··· Records provided
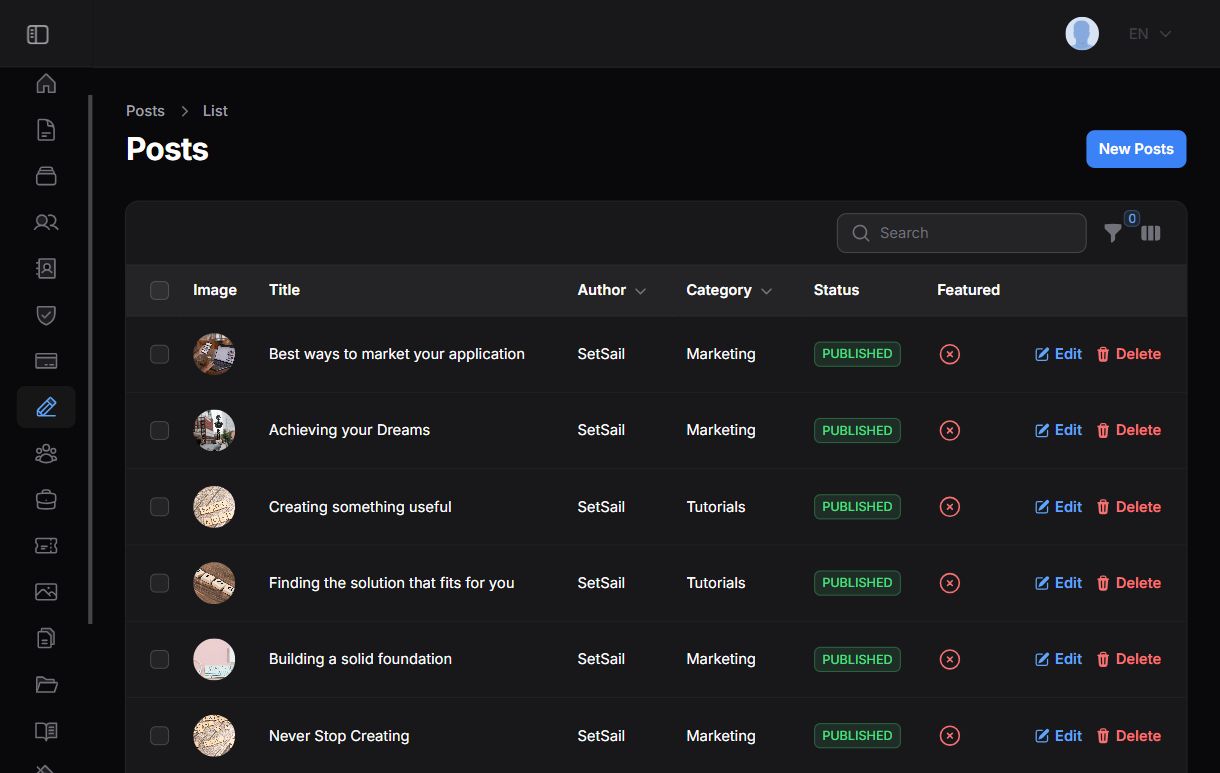Select all posts with header checkbox

point(159,290)
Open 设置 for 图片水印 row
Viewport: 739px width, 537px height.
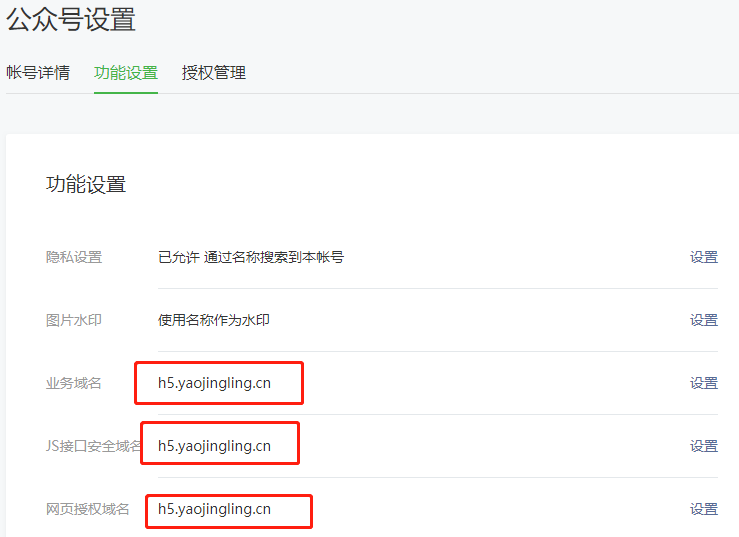click(704, 320)

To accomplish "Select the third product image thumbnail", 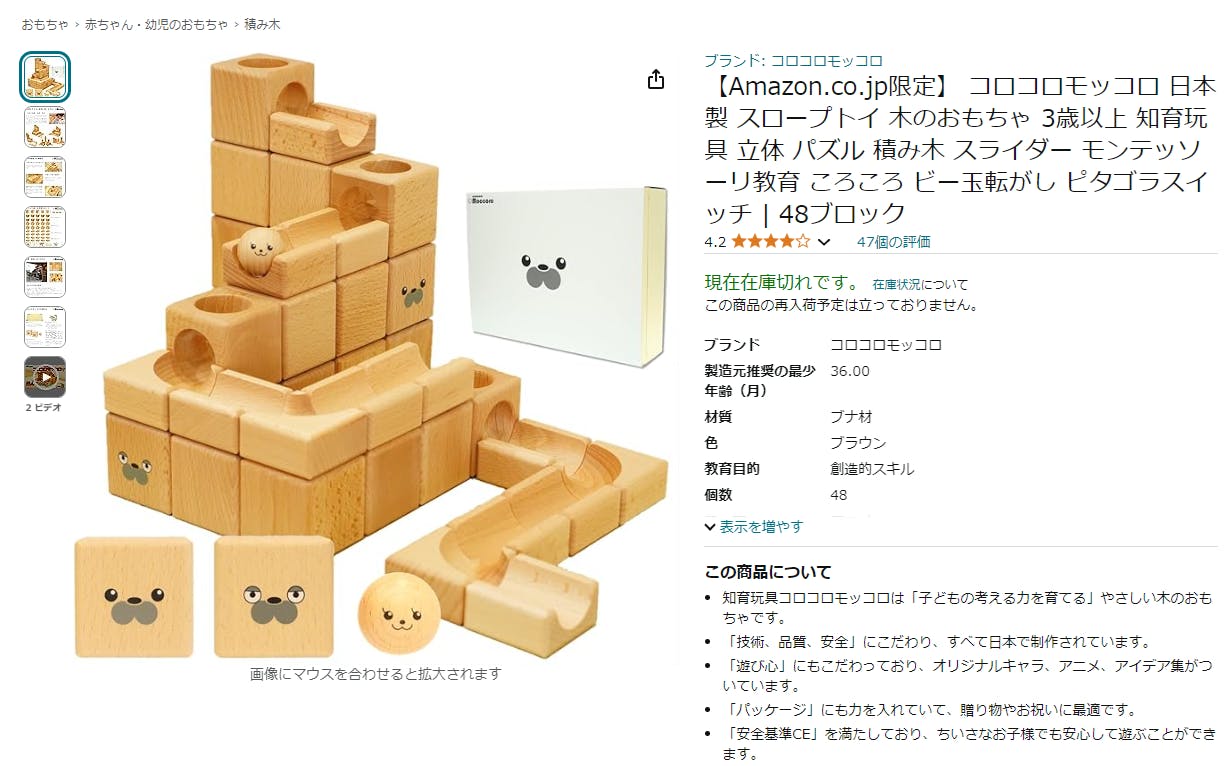I will coord(45,177).
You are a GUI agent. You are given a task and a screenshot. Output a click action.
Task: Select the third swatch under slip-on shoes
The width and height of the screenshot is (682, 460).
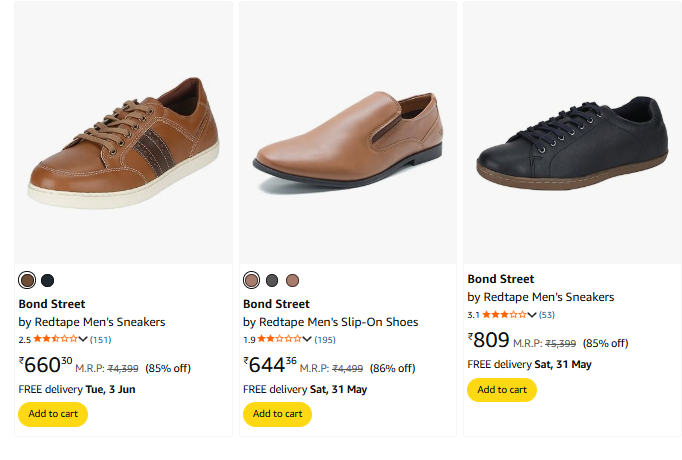tap(292, 280)
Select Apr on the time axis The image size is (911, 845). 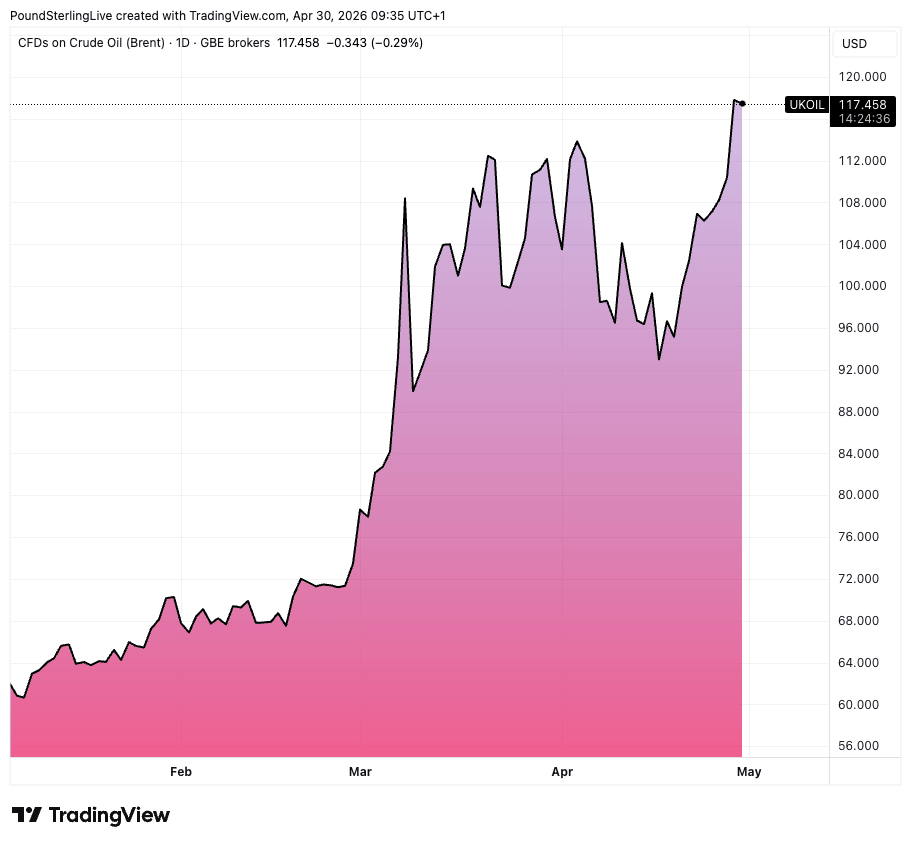click(560, 771)
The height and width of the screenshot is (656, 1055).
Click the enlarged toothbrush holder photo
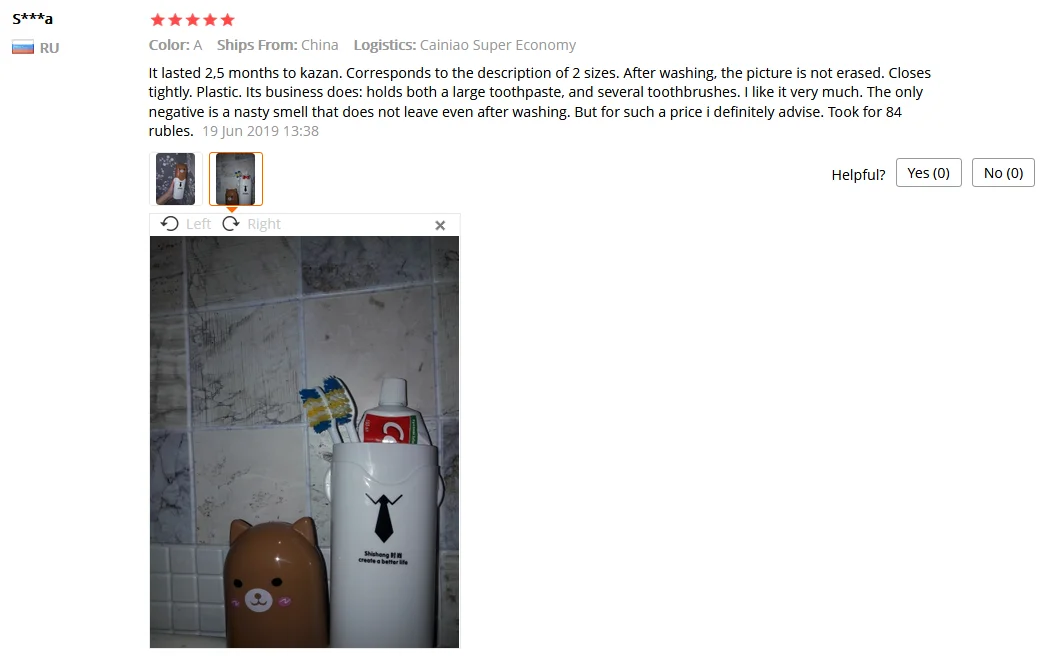point(304,442)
······
#### [Aim of the task]
Give again, word for word, the line that contains "The height and" and every line after it through the end of the entries; omit the pictures.

#### [Expected answer]
The height and width of the screenshot is (656, 1055).
Click the enlarged toothbrush holder photo
point(304,442)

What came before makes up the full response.